Without relaxing his pace, or stopping to take breath, this mysterious individual dashed on through a great many alleys and narrow ways until he at length arrived in a square paved court, when he subsided into a walk, and making for a small house from the window of which a light was shining, lifted the latch of the door and passed in.

‘Bless us!’ cried a woman turning sharply round, ‘who’s that? Oh! It’s you, Kit!’

‘Yes, mother, it’s me.’

‘Why, how tired you look, my dear!’

‘Old master an’t gone out to-night,’ said Kit; ‘and so she hasn’t been at the window at all.’ With which words, he sat down by the fire and looked very mournful and discontented.

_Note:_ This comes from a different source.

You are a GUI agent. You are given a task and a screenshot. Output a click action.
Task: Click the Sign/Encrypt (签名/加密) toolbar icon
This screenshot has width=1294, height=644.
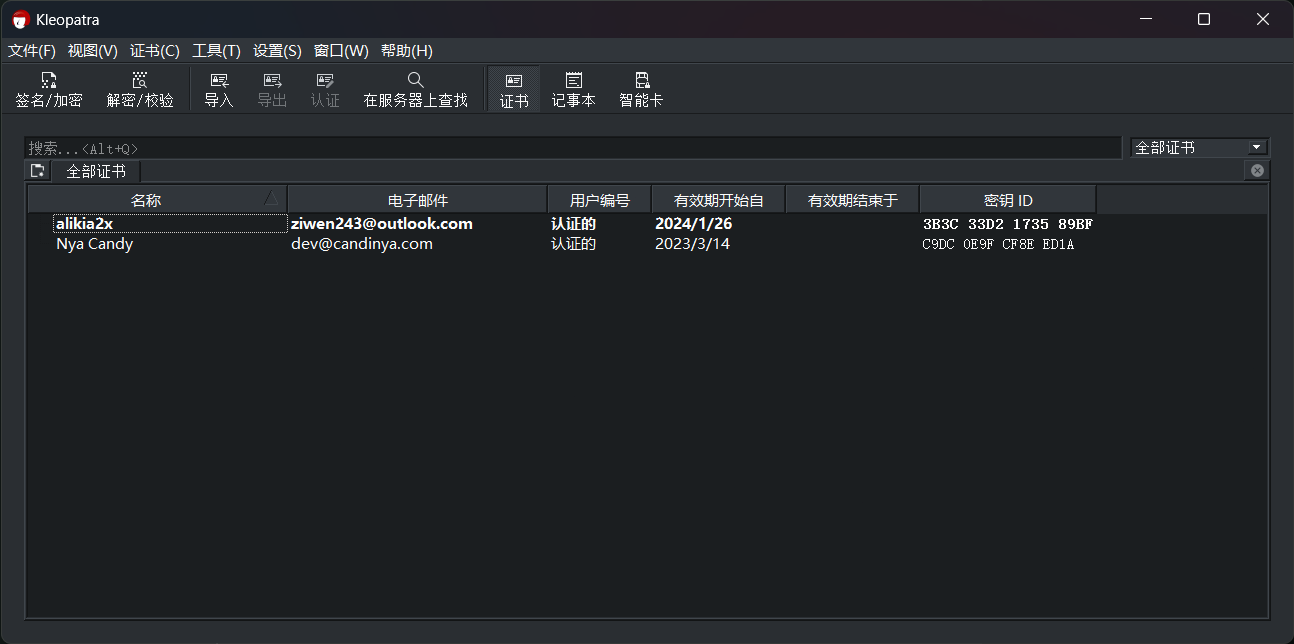pyautogui.click(x=49, y=89)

The room in which Kit sat himself down, in this condition, was an extremely poor and homely place, but with that air of comfort about it, nevertheless, which – or the spot must be a wretched one indeed – cleanliness and order can always impart in some degree. Late as the Dutch clock showed it to be, the poor woman was still hard at work at an ironing-table; a young child lay sleeping in a cradle near the fire; and another, a sturdy boy of two or three years old, very wide awake, with a very tight night-cap on his head, and a night-gown very much too small for him on his body, was sitting bolt upright in a clothes-basket, staring over the rim with his great round eyes, and looking as if he had thoroughly made up his mind never to go to sleep any more; which, as he had already declined to take his natural rest and had been brought out of bed in consequence, opened a cheerful prospect for his relations and friends. It was rather a queer-looking family: Kit, his mother, and the children, being all strongly alike.

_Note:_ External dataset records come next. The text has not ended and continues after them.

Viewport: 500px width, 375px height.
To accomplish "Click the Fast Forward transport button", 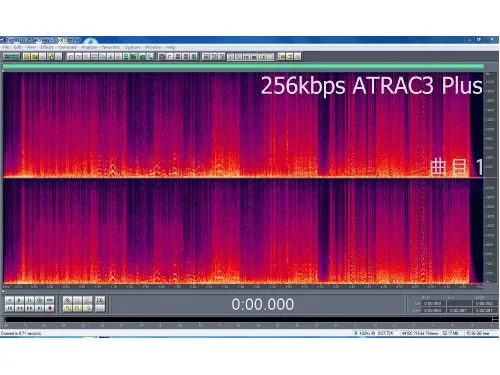I will click(29, 308).
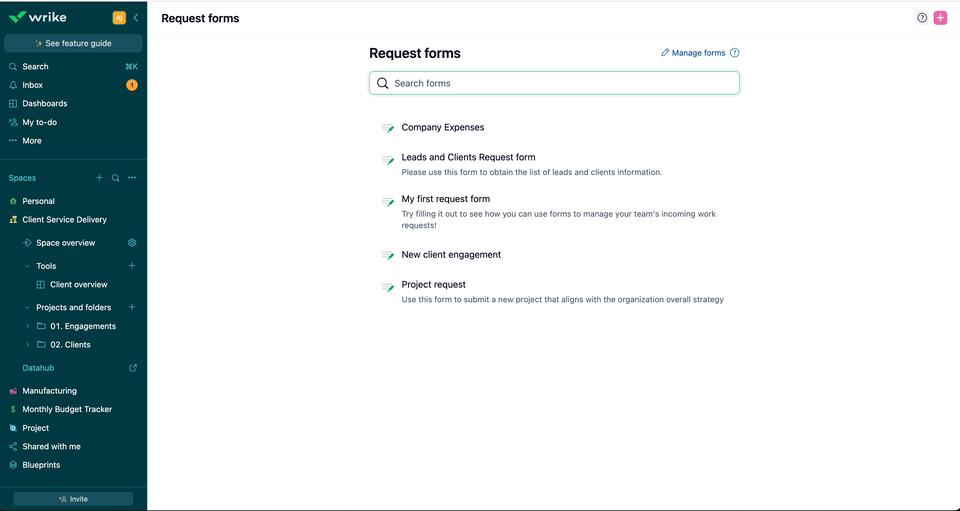
Task: Click the AJ profile avatar
Action: point(119,17)
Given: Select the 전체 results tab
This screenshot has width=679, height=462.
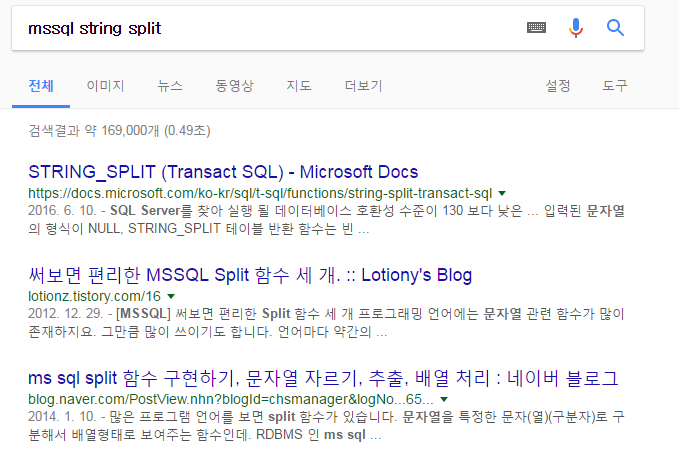Looking at the screenshot, I should pyautogui.click(x=42, y=85).
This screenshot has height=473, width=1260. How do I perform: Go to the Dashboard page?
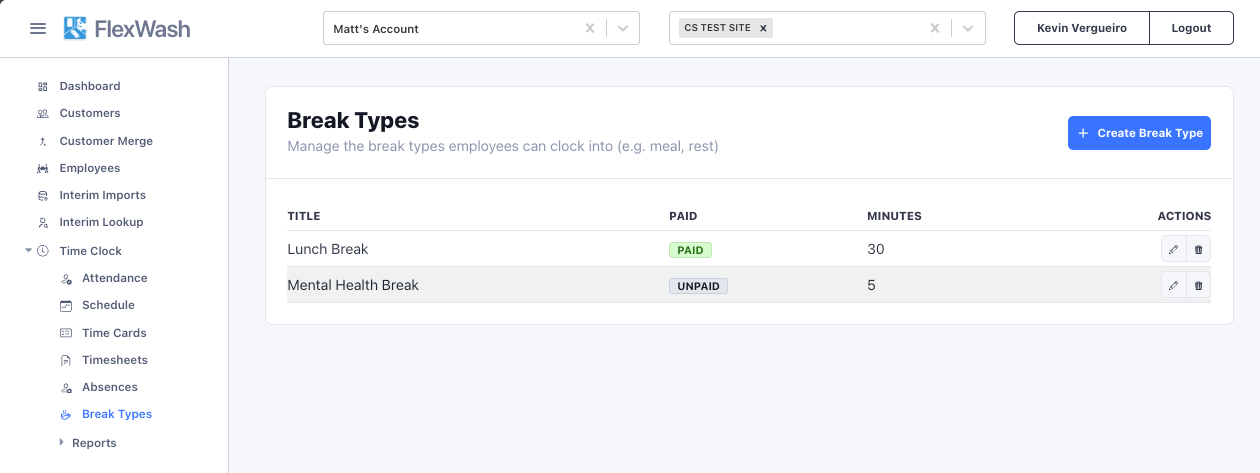(89, 86)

Kit was disposed to be out of temper, as the best of us are too often – but he looked at the youngest child who was sleeping soundly, and from him to his other brother in the clothes-basket, and from him to their mother, who had been at work without complaint since morning, and thought it would be a better and kinder thing to be good-humoured. So he rocked the cradle with his foot; made a face at the rebel in the clothes-basket, which put him in high good-humour directly; and stoutly determined to be talkative and make himself agreeable.

‘Ah, mother!’ said Kit, taking out his clasp-knife, and falling upon a great piece of bread and meat which she had had ready for him, hours before, ‘what a one you are! There an’t many such as you, I know.’

‘I hope there are many a great deal better, Kit,’ said Mrs Nubbles; ‘and that there are, or ought to be, accordin’ to what the parson at chapel says.’

‘Much he knows about it,’ returned Kit contemptuously. ‘Wait till he’s a widder and works like you do, and gets as little, and does as much, and keeps his spirit up the same, and then I’ll ask him what’s o’clock and trust him for being right to half a second.’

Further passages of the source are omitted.